(A run of records)
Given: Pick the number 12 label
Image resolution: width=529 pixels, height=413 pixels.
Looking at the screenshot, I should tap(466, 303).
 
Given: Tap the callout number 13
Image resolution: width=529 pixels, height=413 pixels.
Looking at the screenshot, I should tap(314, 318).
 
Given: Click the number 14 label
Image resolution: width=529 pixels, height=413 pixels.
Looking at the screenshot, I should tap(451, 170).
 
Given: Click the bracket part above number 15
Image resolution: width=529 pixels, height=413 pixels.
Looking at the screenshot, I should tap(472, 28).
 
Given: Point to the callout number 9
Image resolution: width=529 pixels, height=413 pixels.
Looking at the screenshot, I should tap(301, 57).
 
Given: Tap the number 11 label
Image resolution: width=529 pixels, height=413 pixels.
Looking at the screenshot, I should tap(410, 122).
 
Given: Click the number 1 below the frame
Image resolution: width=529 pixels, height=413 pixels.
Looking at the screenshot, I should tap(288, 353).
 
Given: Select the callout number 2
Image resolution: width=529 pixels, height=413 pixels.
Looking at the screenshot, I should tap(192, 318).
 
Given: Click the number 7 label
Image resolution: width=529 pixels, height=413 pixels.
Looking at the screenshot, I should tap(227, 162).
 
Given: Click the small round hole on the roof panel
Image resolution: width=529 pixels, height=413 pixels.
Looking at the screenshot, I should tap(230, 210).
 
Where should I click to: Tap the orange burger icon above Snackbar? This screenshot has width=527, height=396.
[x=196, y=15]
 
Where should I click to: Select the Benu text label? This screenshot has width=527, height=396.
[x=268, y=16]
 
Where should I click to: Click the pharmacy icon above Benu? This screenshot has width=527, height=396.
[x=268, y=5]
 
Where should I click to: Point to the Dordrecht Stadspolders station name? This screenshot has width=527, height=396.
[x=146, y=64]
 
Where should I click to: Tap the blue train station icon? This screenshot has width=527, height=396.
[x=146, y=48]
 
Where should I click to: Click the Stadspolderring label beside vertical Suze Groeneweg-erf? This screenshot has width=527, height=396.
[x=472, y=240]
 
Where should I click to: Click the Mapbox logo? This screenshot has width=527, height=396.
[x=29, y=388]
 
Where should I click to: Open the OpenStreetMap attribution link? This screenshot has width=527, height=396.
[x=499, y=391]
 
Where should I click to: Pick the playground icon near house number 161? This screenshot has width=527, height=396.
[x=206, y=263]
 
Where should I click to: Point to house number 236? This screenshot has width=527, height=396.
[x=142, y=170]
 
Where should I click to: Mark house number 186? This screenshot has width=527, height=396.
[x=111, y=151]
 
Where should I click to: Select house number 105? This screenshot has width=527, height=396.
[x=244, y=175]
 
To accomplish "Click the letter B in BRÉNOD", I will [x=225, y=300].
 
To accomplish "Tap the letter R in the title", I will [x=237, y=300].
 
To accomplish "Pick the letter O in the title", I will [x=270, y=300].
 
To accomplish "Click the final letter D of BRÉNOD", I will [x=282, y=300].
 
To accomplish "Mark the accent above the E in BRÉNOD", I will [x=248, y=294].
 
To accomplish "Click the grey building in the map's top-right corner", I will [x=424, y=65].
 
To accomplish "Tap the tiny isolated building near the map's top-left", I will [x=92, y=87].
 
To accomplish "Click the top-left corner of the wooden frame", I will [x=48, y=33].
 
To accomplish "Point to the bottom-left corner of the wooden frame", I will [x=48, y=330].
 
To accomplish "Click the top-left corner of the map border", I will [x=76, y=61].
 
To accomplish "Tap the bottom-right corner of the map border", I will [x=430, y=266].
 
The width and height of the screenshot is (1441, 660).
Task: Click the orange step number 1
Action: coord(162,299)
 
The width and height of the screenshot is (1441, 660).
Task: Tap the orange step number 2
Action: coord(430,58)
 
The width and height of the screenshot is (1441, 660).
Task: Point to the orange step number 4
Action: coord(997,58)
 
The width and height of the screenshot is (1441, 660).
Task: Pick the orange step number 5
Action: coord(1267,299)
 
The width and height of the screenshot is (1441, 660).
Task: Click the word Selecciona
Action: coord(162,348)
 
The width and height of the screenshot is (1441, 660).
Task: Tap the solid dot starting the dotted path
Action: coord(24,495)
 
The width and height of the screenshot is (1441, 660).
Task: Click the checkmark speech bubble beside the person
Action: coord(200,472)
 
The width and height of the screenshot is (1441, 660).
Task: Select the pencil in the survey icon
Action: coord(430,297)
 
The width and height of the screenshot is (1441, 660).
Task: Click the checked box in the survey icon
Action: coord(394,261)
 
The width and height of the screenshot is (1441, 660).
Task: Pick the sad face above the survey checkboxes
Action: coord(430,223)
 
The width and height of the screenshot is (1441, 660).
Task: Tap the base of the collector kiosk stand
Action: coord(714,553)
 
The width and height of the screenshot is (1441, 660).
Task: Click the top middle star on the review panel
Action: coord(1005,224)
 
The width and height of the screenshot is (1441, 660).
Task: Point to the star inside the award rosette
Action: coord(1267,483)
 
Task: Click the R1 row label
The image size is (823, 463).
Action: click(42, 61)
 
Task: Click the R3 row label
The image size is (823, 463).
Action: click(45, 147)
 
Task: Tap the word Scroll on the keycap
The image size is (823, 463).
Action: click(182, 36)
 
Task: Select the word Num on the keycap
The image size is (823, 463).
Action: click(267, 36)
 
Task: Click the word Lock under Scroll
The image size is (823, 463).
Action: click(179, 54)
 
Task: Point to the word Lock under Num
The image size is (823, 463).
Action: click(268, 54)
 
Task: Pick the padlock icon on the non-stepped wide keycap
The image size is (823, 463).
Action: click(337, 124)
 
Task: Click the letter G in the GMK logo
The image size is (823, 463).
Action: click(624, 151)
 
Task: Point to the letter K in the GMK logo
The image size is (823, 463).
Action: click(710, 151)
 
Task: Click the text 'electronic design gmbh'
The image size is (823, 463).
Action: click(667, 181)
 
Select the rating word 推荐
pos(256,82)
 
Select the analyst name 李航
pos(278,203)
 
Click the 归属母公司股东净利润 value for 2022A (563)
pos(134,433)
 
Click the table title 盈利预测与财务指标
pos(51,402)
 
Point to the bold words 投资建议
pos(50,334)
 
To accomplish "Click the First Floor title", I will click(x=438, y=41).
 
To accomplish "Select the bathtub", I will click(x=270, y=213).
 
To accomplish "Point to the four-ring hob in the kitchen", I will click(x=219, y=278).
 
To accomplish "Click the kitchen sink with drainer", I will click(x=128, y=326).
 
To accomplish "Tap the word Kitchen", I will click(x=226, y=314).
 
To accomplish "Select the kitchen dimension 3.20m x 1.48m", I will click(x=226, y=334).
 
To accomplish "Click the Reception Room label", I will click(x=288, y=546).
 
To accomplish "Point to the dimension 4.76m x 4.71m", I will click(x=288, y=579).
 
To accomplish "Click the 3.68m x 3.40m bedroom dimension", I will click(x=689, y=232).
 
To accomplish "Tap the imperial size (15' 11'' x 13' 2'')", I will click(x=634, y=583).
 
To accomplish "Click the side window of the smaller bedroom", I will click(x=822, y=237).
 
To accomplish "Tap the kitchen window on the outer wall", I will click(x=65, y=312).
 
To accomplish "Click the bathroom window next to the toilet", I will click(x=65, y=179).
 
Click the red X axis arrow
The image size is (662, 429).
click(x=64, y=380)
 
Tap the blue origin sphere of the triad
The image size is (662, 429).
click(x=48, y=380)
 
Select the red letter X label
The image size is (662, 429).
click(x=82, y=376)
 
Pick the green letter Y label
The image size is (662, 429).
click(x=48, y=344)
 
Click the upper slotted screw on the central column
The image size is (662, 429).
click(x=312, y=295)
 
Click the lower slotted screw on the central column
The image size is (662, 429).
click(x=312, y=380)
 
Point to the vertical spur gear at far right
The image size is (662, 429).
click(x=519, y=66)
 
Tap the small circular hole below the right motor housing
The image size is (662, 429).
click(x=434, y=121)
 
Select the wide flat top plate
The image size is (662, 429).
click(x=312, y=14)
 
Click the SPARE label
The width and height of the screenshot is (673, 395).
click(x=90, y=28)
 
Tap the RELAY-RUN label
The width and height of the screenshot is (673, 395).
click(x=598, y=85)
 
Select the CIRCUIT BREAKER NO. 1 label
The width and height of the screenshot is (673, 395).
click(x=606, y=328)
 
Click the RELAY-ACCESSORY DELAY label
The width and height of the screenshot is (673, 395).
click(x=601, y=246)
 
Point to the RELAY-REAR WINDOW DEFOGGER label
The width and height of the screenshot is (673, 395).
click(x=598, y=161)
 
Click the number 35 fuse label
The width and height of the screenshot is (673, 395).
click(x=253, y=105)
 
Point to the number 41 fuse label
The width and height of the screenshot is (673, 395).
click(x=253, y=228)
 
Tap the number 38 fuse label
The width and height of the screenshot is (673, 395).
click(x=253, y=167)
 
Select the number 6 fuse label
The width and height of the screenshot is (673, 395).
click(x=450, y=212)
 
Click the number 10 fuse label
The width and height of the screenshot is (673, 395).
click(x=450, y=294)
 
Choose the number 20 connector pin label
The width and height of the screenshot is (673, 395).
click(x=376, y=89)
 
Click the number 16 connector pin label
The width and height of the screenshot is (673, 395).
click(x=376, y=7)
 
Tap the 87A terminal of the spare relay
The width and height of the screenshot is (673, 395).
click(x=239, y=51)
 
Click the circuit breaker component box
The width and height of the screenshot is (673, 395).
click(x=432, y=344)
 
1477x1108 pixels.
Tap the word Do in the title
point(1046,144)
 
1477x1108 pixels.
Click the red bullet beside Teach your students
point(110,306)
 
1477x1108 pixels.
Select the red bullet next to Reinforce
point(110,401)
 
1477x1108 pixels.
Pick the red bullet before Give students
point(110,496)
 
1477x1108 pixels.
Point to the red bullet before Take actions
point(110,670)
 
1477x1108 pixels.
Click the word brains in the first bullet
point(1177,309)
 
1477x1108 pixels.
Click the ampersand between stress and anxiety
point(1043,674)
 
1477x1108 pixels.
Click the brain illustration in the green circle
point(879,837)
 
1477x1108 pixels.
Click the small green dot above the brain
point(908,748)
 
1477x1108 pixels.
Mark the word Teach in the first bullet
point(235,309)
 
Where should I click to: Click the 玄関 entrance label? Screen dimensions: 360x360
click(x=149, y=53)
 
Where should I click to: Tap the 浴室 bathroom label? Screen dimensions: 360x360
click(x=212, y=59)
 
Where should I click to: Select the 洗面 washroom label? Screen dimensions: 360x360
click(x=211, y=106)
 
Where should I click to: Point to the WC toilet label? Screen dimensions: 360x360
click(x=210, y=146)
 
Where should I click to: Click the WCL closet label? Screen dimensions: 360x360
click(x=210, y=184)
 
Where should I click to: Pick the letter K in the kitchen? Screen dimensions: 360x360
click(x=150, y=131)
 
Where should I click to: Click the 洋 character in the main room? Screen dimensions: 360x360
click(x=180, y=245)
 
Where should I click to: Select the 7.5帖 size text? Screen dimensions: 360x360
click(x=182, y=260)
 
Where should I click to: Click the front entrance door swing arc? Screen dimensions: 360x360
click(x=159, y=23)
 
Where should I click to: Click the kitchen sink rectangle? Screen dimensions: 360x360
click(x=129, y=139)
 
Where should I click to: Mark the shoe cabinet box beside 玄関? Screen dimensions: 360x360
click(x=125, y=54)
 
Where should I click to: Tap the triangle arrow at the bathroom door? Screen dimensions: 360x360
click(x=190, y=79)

● **What you are asked to do**:
Copy out the records from the line containing "Select the CIRCUIT BREAKER NO. 1 label" through the line containing "point(110,306)", both lines included and requests kept, adding 83 to every coordinate in the answers.

● **Response for this exercise**:
Select the CIRCUIT BREAKER NO. 1 label
The width and height of the screenshot is (673, 395).
click(x=689, y=411)
 
Click the RELAY-ACCESSORY DELAY label
The width and height of the screenshot is (673, 395).
click(x=684, y=329)
 
Point to the RELAY-REAR WINDOW DEFOGGER label
The width and height of the screenshot is (673, 395).
click(x=681, y=244)
 
Click the number 35 fuse label
The width and height of the screenshot is (673, 395).
click(x=336, y=188)
 
Point to the number 41 fuse label
The width and height of the screenshot is (673, 395).
click(x=336, y=311)
 
Tap the number 38 fuse label
The width and height of the screenshot is (673, 395).
click(x=336, y=250)
 
Select the number 6 fuse label
The width and height of the screenshot is (673, 395).
click(x=533, y=295)
 
Click the number 10 fuse label
The width and height of the screenshot is (673, 395).
click(x=533, y=377)
 
Choose the number 20 connector pin label
The width and height of the screenshot is (673, 395).
click(x=459, y=172)
 
Click the number 16 connector pin label
The width and height of the screenshot is (673, 395).
click(x=459, y=90)
 
Tap the 87A terminal of the spare relay
The width and height of the screenshot is (673, 395).
click(x=322, y=134)
 
Click the circuit breaker component box
The width and height of the screenshot is (673, 395).
click(x=515, y=427)
 
1477x1108 pixels.
Tap the word Do in the title
point(1129,227)
 
1477x1108 pixels.
Click the red bullet beside Teach your students
point(193,389)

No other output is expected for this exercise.